The Cramer Rao Lower Bound for The Geometric Distribution

Introduction

Suppose that we have a unbiased estimator of a parameter of a distribution. The Cramer-Rao inequality provides us with a lower bound for the variance of such an estimator. After we compute the Cramer-Rao Lower Bound (CRLB), we can check whether the unbiased estimator at hand reaches a minimum variance over all the unbiased estimators of the parameter.

The following is the Cramer-Rao Inequality.

Let $\hat{\theta}$ be an unbiased estimator of $\theta$ which is a parameter of the distribution with probability density function $f(x;\theta)$ and log-likelihood $l(x;\theta)=\ln f(x;\theta)$ . Then the Cramer-Rao Inequality is given by:

$\begin{equation*}var(\hat{\theta})\geq\frac{1}{I(\theta)}\end{equation*}$

where the function $I(\theta)$ known as Fisher Information is given by $I(\theta)=-n\mathbb{E}\Big[\frac{\delta^2 l(x;\theta)}{\delta \theta^2}\Big]$ , and $n$ is the sample size over which the estimator $\hat{\theta}$ is estimated.

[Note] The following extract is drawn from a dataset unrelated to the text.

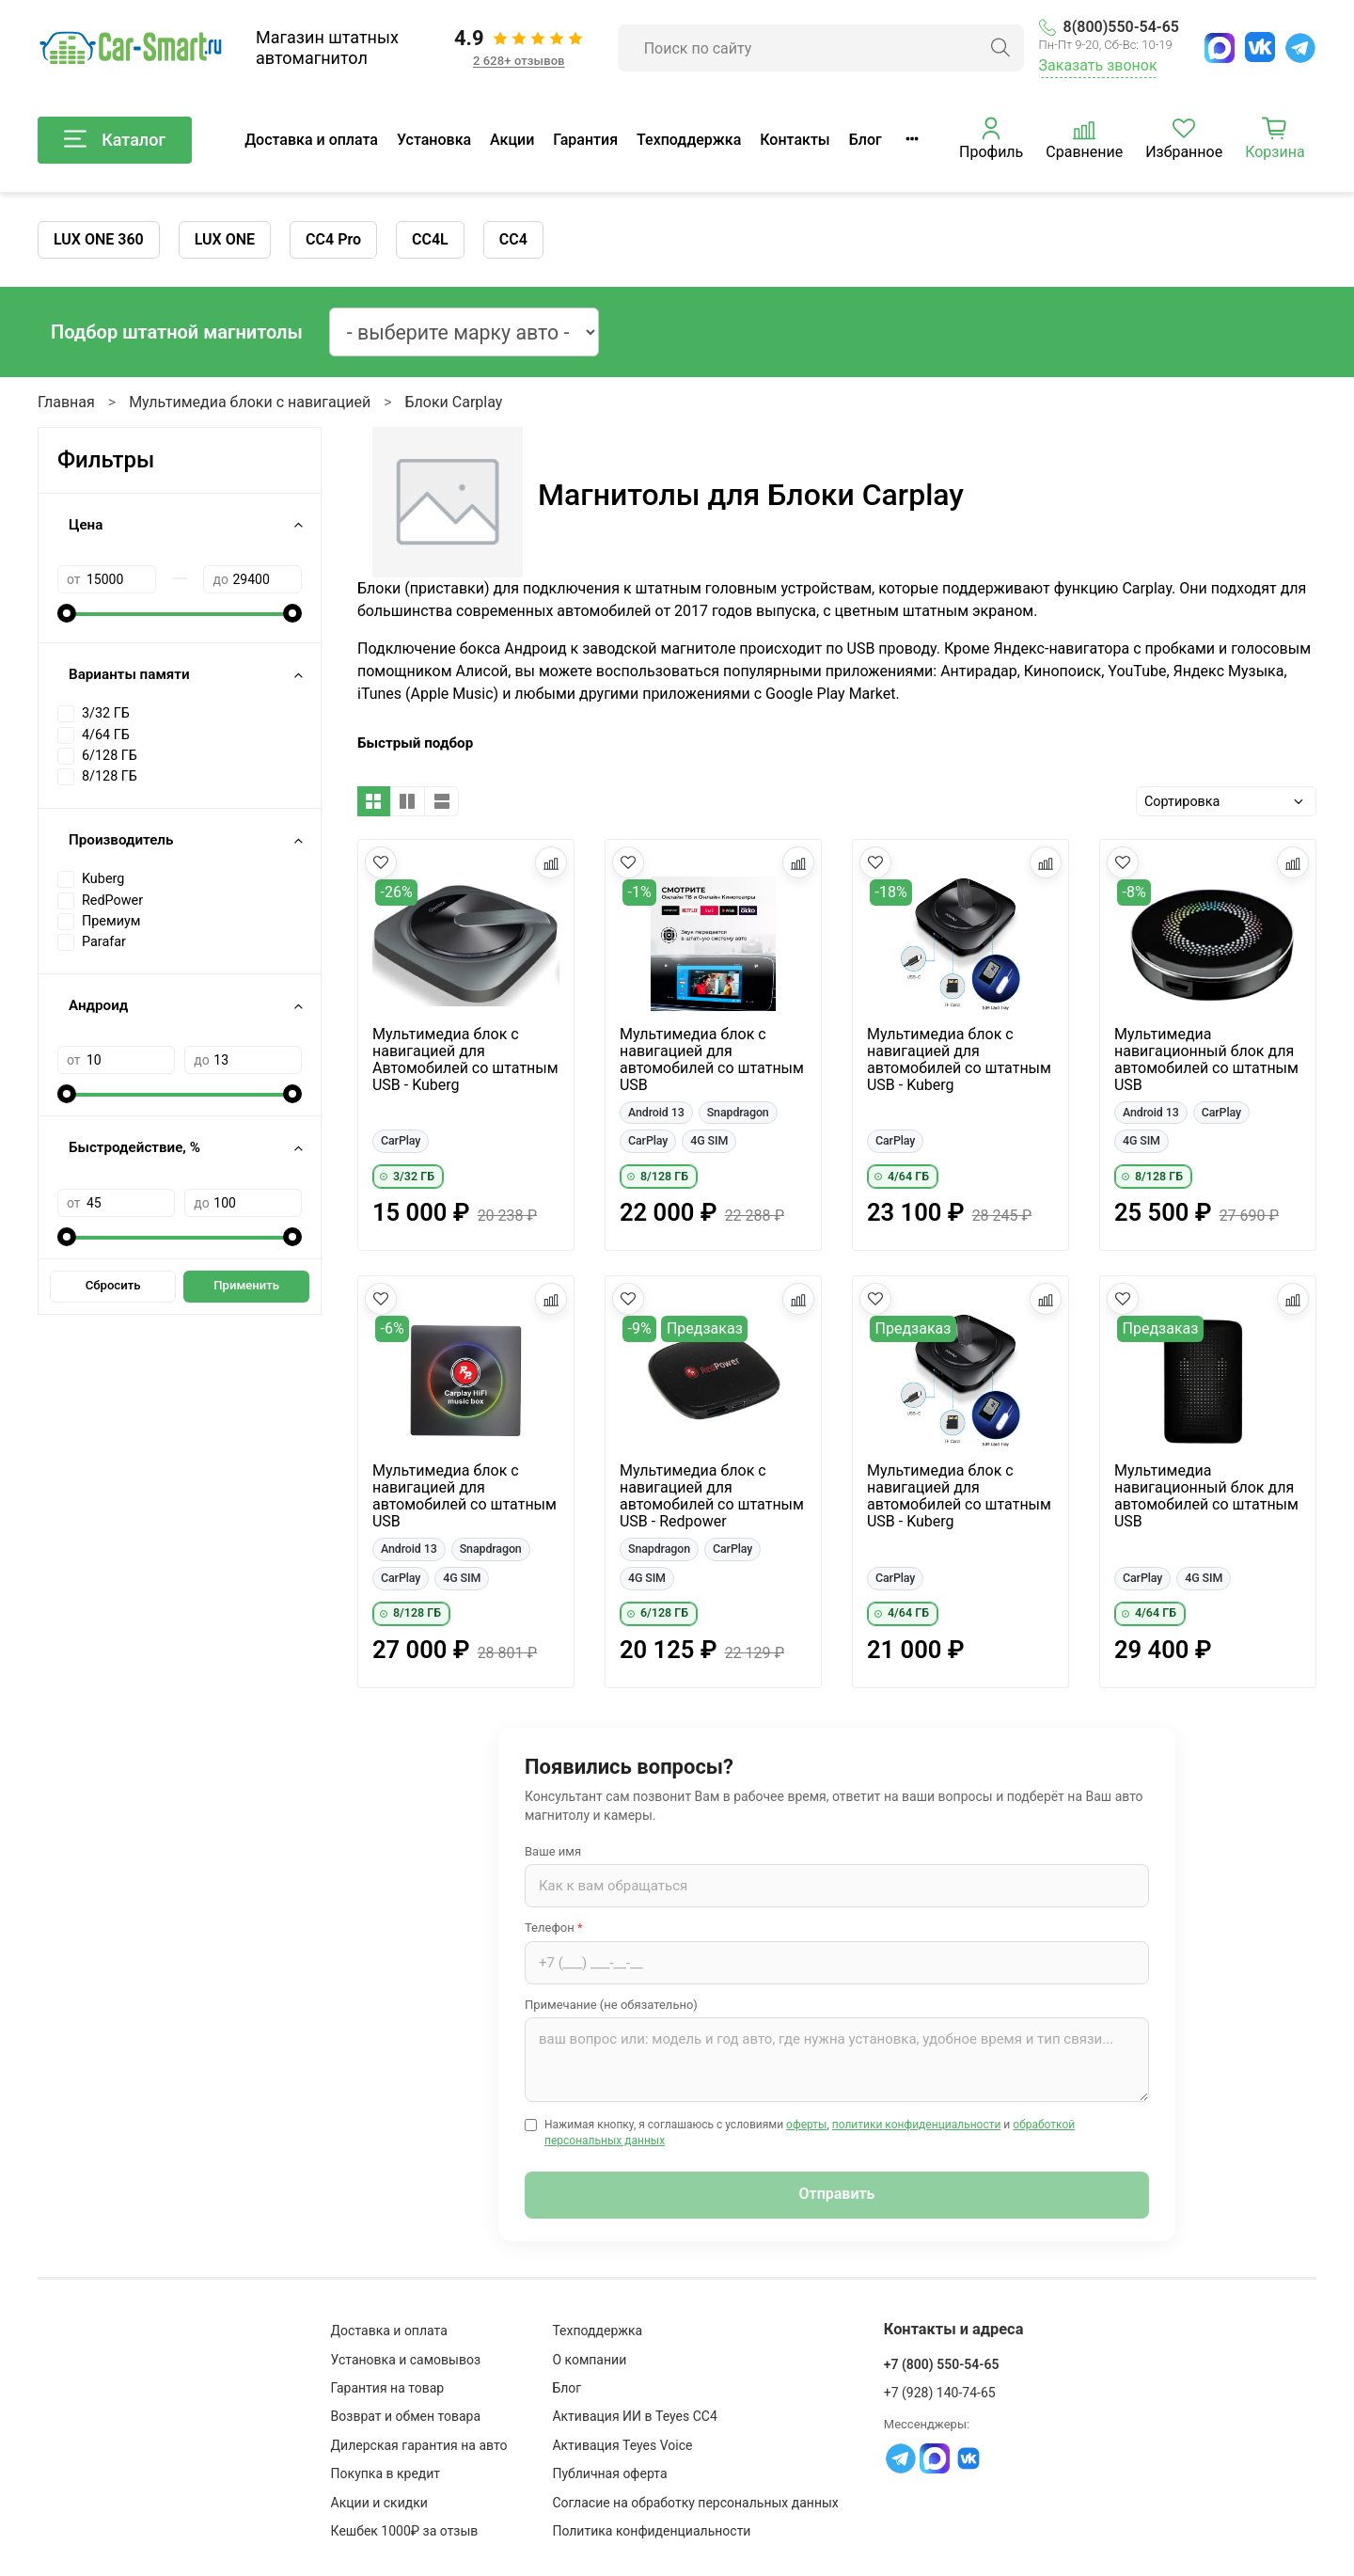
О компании (589, 2359)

Thus the Cramer-Rao Lower Bound for the variance of $\hat{\theta}$ is given by: $\frac{1}{I(\theta)}$ , that is, $\frac{1}{-n\mathbb{E}\big[\frac{\delta^2 l(x;\theta)}{\delta \theta^2}\Big]}$ .

In this article, we will derive the Cramer-Rao Lower Bound of an estimator of the parameter $p$ of the geometric distribution.

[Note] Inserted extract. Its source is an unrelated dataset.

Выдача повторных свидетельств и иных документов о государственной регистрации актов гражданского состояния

The Geometric Distribution

The probability density function of the geometric distribution (having parameter $p$ ) is given by:

$\begin{equation*}f(x;p)=(1-p)^{x-1}p\text{ for }x=1,2,3,\cdots\end{equation*}$

Using standard probability theory, it follows that for the geometric distribution $\mathbb{E}[x]=\frac{1}{p}$ .

The Cramer-Rao Lower Bound for the Geometric Distribution

Consider first the Fisher Information for the Geometric Distribution with parameter $p$ .

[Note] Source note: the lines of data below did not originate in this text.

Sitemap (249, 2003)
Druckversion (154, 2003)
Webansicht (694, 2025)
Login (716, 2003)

$\begin{equation*}\begin{align}I(p)&=-n\mathbb{E}\Big[\frac{\delta^2 l(x;p)}{\delta p^2}\Big]\\ &=-n\mathbb{E}\Big[\frac{\delta^2}{\delta p^2} [\ln ((1-p)^{x-1}p)]\Big]\\ &=-n\mathbb{E}\Big[\frac{\delta^2}{\delta p^2} [(x-1)\ln (1-p)+\ln p]\Big]\\ &=-n\mathbb{E}\Big[\frac{\delta}{\delta p} [-\frac{x-1}{1-p}+\frac{1}{p}]\Big]\\ &=n\mathbb{E}\Big[\frac{\delta}{\delta p} [\frac{x-1}{1-p}-\frac{1}{p}]\Big]\\ &=n\mathbb{E}\Big[\frac{x-1}{(1-p)^2}+\frac{1}{p^2}\Big]\\ &=n\Big(\frac{\mathbb{E}[x]-1}{(1-p)^2}+\frac{1}{p^2}\Big)\\ &=n\Big(\frac{\frac{1}{p}-1}{(1-p)^2}+\frac{1}{p^2}\Big)\text{ (since }\mathbb{E}[x]=\frac{1}{p})\\ &=n\Big(\frac{1-p}{p(1-p)^2}+\frac{1}{p^2}\Big)\\ &=n\Big(\frac{1}{p(1-p)}+\frac{1}{p^2}\Big)\\ &=n\Big(\frac{p+(1-p)}{p^2(1-p)} \Big)\\ &=\frac{n}{p^2(1-p)}. \end{align} \end{equation*}$

Thus, the Cramer-Rao Lower Bound for the variance of an estimator of $p$ of the geometric distribution is given by:

$\begin{equation*} \begin{align} CRLB&=\frac{1}{I(p)}\\ &=\frac{p^2(1-p)}{n}. \end{align} \end{equation*}$